40% of young millennials describe themselves as religious “nones”. Not atheists, per se, but instead pulling from a hodgepodge of spiritual practices in the individualistic pursuit of enlightenment. To fill the ritual void: 10-step skincare routines, spiritually focused exercise regimens, and endless wellness brands promising to optimize your body. Wellness has become a 3 trillion dollar industry, with brands commodifying language you might otherwise hear in a sermon. Driven largely by the internet, what are the impacts and implications of praying to the altar of consumerism? Can self-care be radical when our wellness and beauty culture still champions the thin, white, and able-bodied?
I craft altars to unwellness and disability. As a sick teenager, I coped with my illness by obsessively searching the internet for self-help content. I tried to morph myself into the digital skin of athleisure models, followed fad diets promising to purge the ailments from my body.

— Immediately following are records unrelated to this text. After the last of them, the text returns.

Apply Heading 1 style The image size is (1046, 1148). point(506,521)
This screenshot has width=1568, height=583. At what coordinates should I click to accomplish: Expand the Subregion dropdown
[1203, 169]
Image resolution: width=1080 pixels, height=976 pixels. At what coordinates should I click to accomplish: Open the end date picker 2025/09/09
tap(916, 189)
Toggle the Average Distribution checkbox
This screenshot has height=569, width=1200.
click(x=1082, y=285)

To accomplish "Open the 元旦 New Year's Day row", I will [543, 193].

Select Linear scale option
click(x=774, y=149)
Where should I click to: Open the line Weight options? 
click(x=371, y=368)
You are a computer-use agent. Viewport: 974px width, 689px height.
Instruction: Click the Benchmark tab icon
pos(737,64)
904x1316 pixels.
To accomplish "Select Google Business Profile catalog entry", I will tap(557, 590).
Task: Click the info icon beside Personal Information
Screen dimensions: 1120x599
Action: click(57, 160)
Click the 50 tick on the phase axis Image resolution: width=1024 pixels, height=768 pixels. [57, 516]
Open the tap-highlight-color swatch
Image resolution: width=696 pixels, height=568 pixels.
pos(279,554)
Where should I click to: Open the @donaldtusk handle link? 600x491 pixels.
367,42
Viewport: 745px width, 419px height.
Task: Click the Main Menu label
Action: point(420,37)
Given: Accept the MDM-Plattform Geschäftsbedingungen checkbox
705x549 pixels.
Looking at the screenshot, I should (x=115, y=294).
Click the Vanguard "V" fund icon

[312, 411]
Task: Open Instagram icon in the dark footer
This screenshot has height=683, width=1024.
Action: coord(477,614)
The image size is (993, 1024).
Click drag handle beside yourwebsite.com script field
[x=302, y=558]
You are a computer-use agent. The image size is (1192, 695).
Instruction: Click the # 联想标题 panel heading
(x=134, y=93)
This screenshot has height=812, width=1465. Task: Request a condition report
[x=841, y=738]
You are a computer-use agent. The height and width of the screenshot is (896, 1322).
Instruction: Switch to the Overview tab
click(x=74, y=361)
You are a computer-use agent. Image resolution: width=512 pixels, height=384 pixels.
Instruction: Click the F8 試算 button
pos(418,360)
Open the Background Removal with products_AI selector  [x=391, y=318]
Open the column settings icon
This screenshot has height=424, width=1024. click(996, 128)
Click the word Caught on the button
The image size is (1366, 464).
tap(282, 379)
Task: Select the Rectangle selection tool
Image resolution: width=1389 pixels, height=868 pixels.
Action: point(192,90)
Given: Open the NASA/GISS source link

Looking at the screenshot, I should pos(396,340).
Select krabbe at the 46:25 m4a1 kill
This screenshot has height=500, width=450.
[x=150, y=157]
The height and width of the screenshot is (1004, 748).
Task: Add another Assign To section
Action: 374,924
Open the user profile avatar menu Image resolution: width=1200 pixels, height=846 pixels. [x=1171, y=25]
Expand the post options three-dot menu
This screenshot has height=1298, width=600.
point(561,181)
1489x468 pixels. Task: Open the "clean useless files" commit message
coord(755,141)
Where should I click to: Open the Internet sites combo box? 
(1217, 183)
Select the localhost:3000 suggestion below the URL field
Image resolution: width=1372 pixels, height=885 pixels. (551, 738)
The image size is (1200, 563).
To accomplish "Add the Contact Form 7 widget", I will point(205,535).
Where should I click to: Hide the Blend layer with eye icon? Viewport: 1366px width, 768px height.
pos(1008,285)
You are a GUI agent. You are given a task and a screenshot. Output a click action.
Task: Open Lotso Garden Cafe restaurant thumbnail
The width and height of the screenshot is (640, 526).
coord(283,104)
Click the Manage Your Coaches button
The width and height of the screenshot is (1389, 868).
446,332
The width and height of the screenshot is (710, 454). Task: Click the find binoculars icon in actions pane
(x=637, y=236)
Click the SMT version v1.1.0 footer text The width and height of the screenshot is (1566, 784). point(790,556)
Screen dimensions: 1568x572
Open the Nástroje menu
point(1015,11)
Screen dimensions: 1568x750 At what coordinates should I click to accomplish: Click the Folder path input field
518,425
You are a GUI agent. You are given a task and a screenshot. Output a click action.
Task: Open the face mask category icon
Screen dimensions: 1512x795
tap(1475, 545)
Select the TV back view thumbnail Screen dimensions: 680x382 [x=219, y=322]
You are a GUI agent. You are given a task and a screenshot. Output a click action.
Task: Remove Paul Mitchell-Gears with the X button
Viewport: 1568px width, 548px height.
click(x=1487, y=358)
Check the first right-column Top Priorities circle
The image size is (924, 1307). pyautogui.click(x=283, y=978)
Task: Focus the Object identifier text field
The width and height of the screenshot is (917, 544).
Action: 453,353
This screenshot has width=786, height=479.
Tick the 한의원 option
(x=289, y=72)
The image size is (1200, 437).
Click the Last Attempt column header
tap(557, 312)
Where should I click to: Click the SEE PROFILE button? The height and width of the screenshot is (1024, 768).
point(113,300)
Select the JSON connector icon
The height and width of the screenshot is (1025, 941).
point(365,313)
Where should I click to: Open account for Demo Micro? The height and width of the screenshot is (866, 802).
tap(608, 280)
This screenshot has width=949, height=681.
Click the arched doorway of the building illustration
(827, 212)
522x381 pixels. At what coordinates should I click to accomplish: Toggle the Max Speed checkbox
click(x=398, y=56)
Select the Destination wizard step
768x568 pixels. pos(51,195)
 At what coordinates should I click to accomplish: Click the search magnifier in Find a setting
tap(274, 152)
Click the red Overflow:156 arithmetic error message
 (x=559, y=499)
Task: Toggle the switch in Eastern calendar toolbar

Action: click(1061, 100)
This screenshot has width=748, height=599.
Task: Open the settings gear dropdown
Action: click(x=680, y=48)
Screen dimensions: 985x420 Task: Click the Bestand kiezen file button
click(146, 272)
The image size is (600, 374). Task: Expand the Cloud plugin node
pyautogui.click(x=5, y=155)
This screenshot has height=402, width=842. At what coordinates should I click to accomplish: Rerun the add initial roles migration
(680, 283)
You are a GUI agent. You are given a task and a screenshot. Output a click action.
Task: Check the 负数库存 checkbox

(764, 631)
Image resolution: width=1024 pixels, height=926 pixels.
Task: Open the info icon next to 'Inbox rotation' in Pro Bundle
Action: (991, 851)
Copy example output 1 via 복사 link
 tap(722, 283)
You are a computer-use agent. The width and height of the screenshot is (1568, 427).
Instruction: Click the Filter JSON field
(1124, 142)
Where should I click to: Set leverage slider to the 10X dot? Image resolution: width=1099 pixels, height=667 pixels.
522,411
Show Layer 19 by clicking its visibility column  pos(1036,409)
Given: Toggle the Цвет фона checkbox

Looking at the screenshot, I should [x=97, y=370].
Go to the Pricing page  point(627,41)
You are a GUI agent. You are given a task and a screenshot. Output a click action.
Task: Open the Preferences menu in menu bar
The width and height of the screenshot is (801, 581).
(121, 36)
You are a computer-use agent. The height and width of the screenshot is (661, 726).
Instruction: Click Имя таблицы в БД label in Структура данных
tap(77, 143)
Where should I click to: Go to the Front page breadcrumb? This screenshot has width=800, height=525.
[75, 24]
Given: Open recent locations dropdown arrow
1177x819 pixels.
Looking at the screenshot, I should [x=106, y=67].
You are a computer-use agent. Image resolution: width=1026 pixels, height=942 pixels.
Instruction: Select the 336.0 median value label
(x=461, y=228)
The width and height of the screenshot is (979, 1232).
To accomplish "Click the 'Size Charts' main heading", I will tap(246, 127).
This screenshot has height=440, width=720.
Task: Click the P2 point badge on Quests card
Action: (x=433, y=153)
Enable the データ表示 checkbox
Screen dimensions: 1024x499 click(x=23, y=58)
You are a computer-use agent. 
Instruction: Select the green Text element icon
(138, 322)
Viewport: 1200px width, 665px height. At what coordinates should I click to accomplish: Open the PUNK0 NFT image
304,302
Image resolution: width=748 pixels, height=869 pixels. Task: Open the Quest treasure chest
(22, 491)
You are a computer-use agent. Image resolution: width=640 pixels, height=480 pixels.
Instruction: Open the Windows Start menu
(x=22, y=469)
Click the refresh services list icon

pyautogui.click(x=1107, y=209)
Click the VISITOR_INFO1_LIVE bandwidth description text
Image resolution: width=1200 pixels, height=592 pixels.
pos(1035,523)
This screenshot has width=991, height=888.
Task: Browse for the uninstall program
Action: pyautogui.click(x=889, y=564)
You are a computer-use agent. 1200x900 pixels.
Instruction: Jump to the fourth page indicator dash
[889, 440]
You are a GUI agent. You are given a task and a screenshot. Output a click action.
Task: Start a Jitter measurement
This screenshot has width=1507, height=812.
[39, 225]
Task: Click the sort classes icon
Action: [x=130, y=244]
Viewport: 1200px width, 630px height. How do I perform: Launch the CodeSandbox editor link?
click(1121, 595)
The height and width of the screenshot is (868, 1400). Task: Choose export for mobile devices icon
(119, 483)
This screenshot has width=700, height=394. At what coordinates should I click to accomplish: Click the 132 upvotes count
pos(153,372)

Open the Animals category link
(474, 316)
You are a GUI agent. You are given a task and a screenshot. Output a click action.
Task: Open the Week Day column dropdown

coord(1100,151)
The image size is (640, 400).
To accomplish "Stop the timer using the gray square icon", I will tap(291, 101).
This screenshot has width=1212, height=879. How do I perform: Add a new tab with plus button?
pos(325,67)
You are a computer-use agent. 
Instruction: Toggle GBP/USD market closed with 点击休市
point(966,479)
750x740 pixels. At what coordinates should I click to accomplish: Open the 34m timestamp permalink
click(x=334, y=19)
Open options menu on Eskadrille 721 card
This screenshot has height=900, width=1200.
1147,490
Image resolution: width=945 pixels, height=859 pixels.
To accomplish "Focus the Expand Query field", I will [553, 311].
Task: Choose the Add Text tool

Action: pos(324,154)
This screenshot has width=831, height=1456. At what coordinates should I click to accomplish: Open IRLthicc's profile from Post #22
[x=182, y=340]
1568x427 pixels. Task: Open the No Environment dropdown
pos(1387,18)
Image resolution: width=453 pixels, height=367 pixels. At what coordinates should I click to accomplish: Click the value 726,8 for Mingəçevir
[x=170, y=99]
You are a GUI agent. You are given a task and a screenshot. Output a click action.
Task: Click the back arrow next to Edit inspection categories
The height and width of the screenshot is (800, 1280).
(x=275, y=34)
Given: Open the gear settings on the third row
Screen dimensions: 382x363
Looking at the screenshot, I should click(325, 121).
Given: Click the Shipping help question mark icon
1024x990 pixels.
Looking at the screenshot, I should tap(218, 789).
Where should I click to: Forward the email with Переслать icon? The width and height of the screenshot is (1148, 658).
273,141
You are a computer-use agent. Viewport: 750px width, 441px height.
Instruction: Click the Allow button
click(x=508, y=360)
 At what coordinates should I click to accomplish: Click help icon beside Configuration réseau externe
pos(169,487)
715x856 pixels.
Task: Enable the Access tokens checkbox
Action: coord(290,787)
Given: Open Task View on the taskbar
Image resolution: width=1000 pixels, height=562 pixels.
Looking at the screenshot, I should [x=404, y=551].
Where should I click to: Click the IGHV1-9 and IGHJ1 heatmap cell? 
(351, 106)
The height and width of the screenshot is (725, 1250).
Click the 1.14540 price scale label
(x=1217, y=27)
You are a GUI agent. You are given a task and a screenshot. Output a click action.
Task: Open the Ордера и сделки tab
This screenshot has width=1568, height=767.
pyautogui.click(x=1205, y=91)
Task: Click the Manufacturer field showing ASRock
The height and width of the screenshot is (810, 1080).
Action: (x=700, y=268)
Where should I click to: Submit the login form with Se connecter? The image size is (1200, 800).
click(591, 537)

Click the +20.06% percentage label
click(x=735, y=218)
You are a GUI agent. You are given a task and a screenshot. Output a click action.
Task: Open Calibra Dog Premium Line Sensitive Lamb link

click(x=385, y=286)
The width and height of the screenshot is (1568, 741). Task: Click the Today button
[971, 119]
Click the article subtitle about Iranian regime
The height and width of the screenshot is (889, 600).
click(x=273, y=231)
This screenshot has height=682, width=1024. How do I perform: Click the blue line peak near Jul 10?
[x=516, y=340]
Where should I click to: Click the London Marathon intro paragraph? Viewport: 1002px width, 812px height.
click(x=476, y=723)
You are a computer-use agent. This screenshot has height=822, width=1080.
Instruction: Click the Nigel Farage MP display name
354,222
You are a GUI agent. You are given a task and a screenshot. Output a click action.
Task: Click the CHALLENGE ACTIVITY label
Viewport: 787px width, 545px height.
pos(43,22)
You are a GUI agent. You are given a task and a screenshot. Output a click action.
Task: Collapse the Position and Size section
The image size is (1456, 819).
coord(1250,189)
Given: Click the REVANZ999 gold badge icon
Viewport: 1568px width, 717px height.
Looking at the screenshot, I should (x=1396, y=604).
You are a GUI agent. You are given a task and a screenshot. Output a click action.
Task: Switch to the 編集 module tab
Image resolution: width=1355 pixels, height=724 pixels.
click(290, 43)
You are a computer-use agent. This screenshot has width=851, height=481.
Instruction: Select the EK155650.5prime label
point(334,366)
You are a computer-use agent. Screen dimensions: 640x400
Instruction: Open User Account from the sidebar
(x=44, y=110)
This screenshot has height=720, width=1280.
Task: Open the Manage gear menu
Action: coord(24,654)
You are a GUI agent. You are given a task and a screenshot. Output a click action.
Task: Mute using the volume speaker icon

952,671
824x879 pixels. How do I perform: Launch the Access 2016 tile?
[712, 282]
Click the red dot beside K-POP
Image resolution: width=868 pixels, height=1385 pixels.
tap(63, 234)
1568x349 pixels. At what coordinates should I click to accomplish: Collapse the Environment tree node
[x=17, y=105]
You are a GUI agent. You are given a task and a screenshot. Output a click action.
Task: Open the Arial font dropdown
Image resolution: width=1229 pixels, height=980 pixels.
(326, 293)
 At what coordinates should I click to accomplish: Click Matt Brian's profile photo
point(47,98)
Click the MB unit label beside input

Using digital animation, collage, and 3D-printing, I meld the disabled body with the digital glitch to expose the false promises made by tech companies and influencers selling endless personal optimization. I appropriate and decompose images and videos of health and beauty routines, augmented by self-portraiture, 3D animation, and screenshots into baroque, maximalist compositions. I make use of the stock models used for advertising to deconstruct and, consequently, destroy ad content. No longer in service to commerce, the recontextualized images become uncanny and unsettling. I also insert myself, particularly through the use of 3D scans, which always have incomplete data that renders my body as though it were deteriorating. All of these elements are then composed like religious art. I particularly draw inspiration from Catholic reliquaries and Vietnamese home altars. The work is framed by 3D-printed hands and other distorted body parts, desaturated to be bone white.
The work is rife with binary contradictions: the cyborg as a healed whole and repulsive combination of the organic and artificial, the doctor as patient, and the fetishized and fetishizer. The vaporwave-colored works have a veneer of beauty, but their beauty is undermined by the abject practices of so-called self-improvement. Ultimately, we only value the cyborg body when it masks our mortality.
Cardinal, am I a Christian? navigates trauma and the subsequent fear of violence and death through fantasies of martyrdom and immortality.